The analogy of teaching students does not break yet. Just like a student, the model is going to minimalize effort required to generalize knowledge, so if there is a way to cheat it is going to use it to get a good score.

Let’s start with features that make cheating simple, but are easy to overlook during data preprocessing.

Summary statistics

We sometimes include in the dataset some summary features like the number of purchases in the month or the value of purchased products. Here is the problem. Is the month the previous month? Is it the previous 30 days?

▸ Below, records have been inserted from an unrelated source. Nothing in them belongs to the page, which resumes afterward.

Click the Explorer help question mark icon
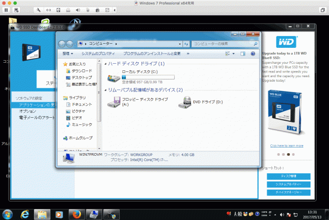click(252, 53)
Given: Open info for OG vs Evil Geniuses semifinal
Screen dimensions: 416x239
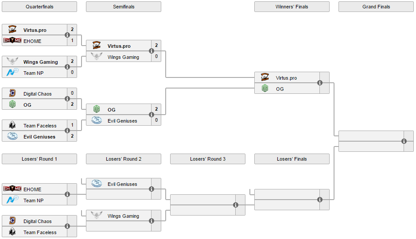Looking at the screenshot, I should pos(152,115).
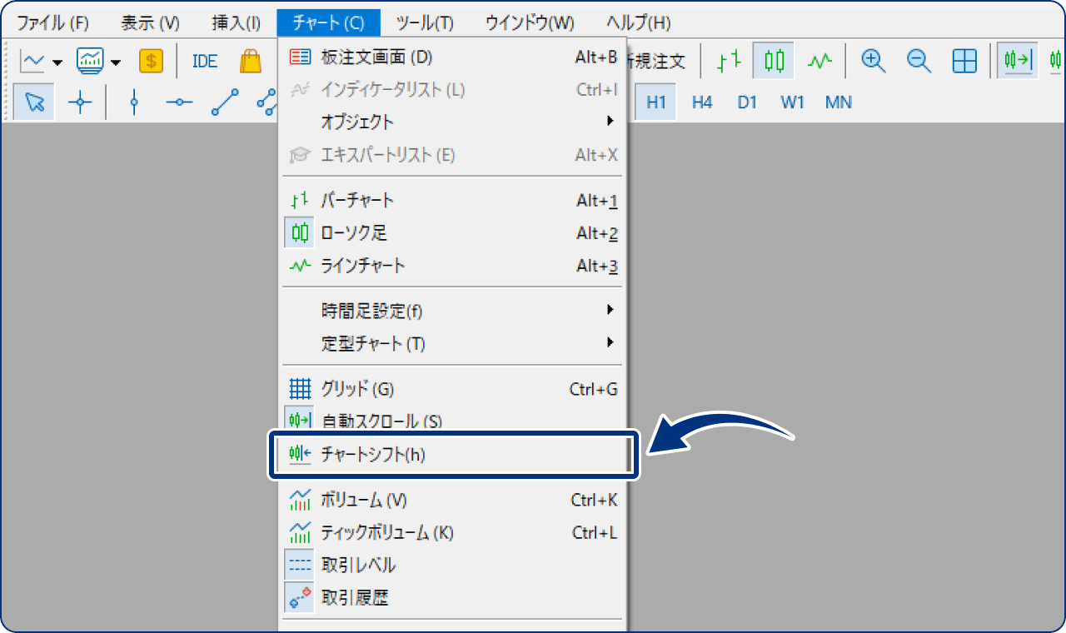Open the Market via the shopping bag icon

(x=250, y=60)
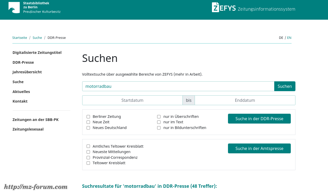This screenshot has height=194, width=328.
Task: Follow the Startseite breadcrumb link
Action: click(20, 38)
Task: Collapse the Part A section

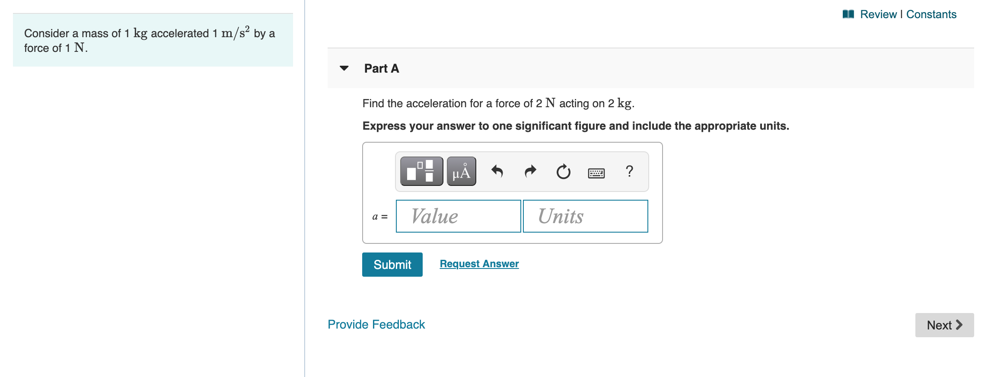Action: pos(344,68)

What if I have those 3 observations in my dataset:

user_id;date;purchased_product_id;price;total_purchase_value_in_month
1;03–03–2019;1;22.00;75
1;14–03–2019;43;40.00;75
1;26–03–2019;54;13.00;75

Now, I split the dataset into training and test datasets, and as a result, the first two purchases end up in the training dataset, but the last one is in the test dataset. What happens? The model should know only about two purchases during training, but because of the summary statistic, it can “look into future” and also knows about the upcoming purchase!

The problem is that every summary is susceptible to such mistakes. It does not matter if we calculate the total number of purchases, the total number of purchased items or the average price. How often do we recalculate summary features after splitting data? Perhaps we should do it more often.

Normalization

We loaded the data, performed some exploratory analysis, and now we see that it is necessary to normalize features because we would like to begin with making a linear model. We make a pipeline, normalize value, split the data into training and test set. Do you already see the problem?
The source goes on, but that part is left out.